» Set exercise
Please copy all of the entries below word for word, leaving out the pictures.

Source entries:

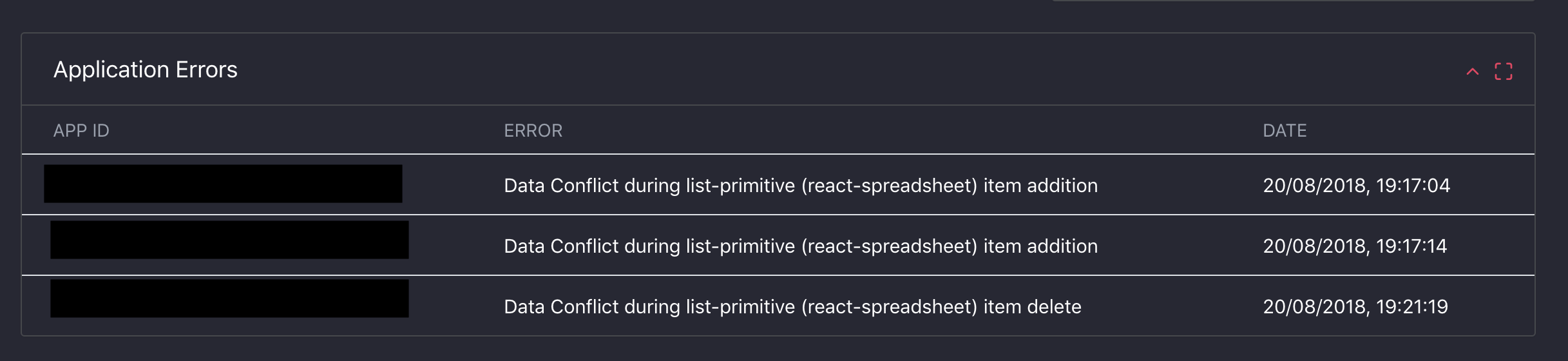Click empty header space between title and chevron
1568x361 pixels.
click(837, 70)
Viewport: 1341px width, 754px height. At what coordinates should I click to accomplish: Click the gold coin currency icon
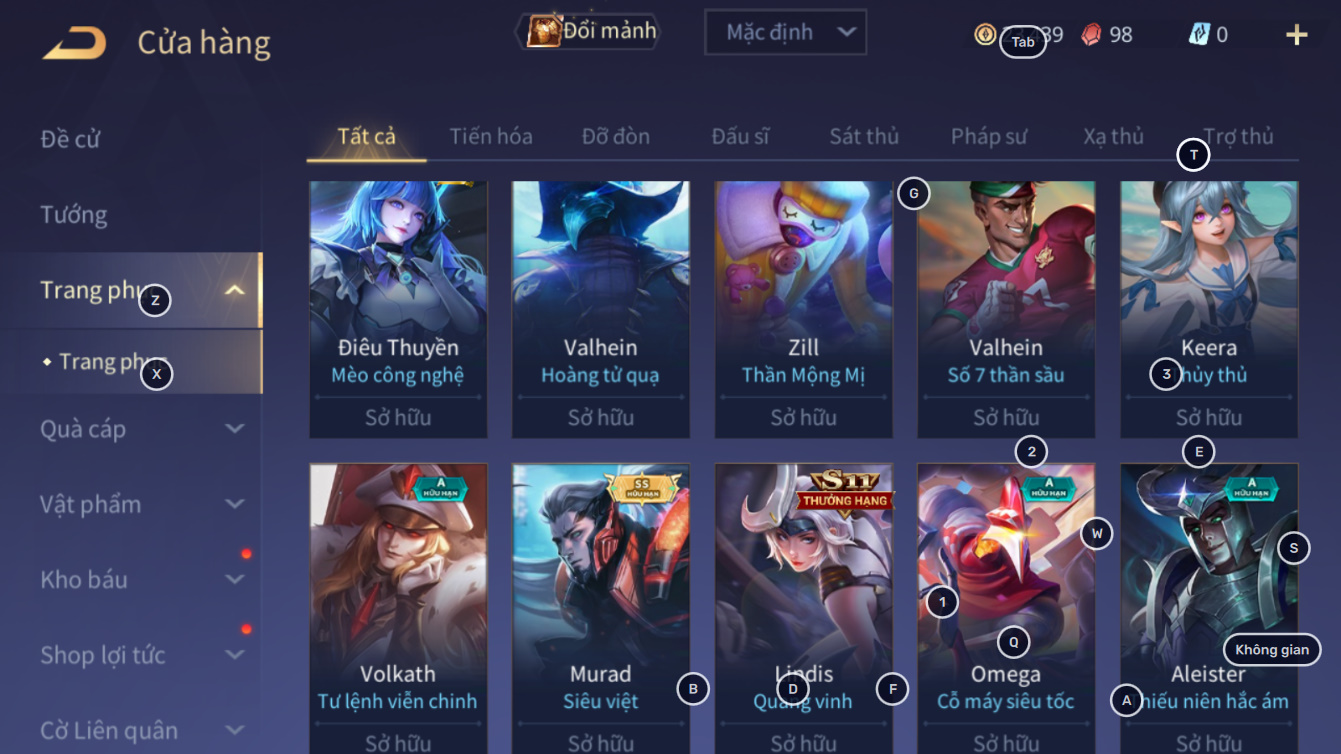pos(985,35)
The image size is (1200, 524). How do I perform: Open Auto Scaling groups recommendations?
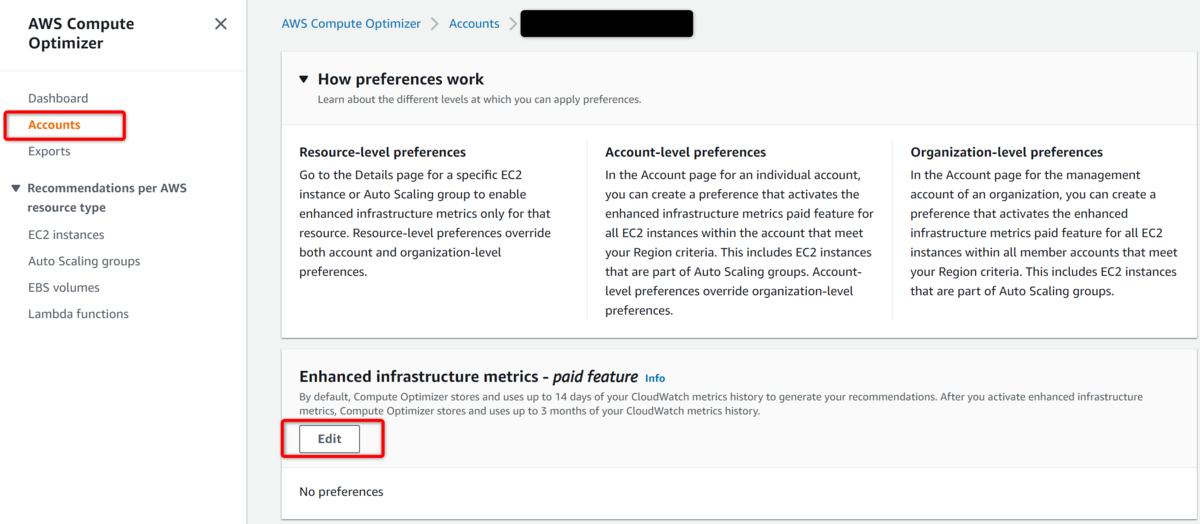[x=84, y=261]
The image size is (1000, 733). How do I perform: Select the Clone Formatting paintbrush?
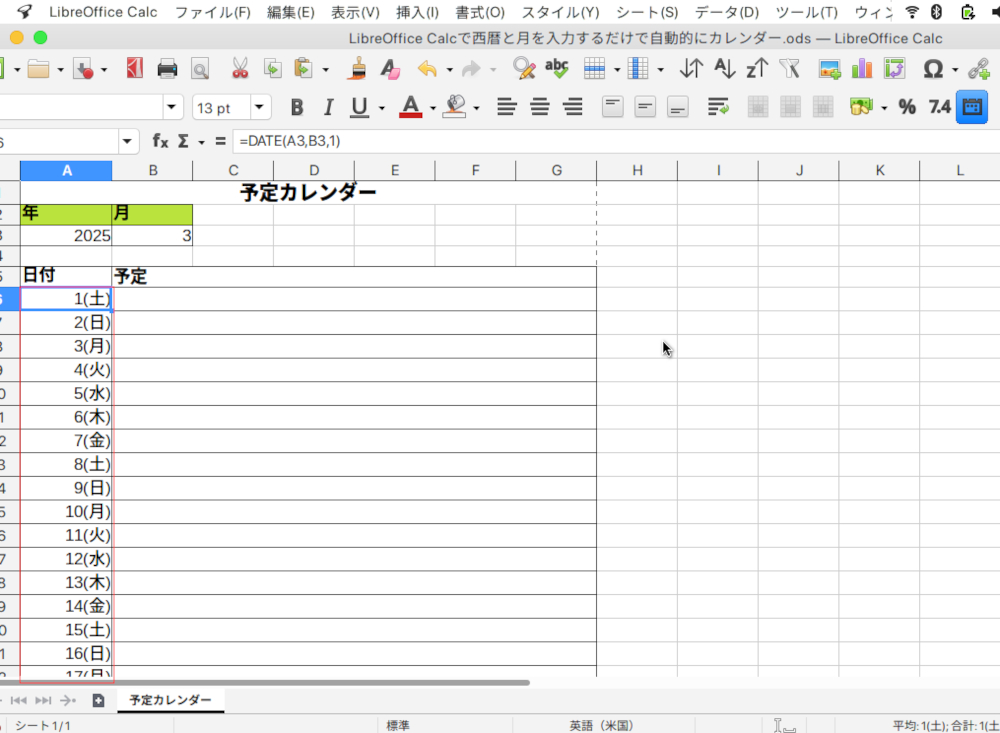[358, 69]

» Problem solution
Click empty header space between title and chevron
1568x361 pixels.
click(837, 70)
Viewport: 1341px width, 754px height. At what coordinates should I click to accomplish: Click the gold coin currency icon
pos(985,35)
The image size is (1200, 524). How do I perform: Open Auto Scaling groups recommendations?
[x=84, y=261]
The image size is (1000, 733). How do I perform: Select the Clone Formatting paintbrush?
[358, 69]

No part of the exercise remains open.